Flow network Flashcards
What is a flow network and what is the capacity of each arc?
Weighted, directed graph with nodes s, t where s is the source and t is the destination.
* s has only out neighbours
* t has only in neighbours
Capacity of arc = weight
What is the maximal flow problem?
Find max flow F from s -> t subject to:
- flow along arc does not exceed capacity
- Flow into vertex = flow out of vertex
What are the 3 variables defined for each arc?
cij = capacity
fij = flow
eij = excess capacity (c - f)
How do we find the maximum flow through a network?
Max flow = capacity of min cut
What is the goal of the minimum cost flow?

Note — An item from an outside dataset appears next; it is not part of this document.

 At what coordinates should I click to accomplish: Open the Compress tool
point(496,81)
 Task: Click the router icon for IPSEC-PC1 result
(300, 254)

Let dij = unit cost of flow through arc
Goal is to minimise cost (flow * cost) subject to capacity restrictions and total flow = F
What are the steps for the minimum cost flow?
- Initialse total flow G = 0 and cost T = 0
- Create labels on each arc (f, e, d)
- P = shortest path from source to sink using cost, p = length of path
- b minimum of excess capacity on the arcs in P and F-G (flow needed - current flow) (This is the minimum between excess capacity in shortest path and how much flow is still needed to push.)
- Assign b uunits of flow to each arc in P and add bp to T.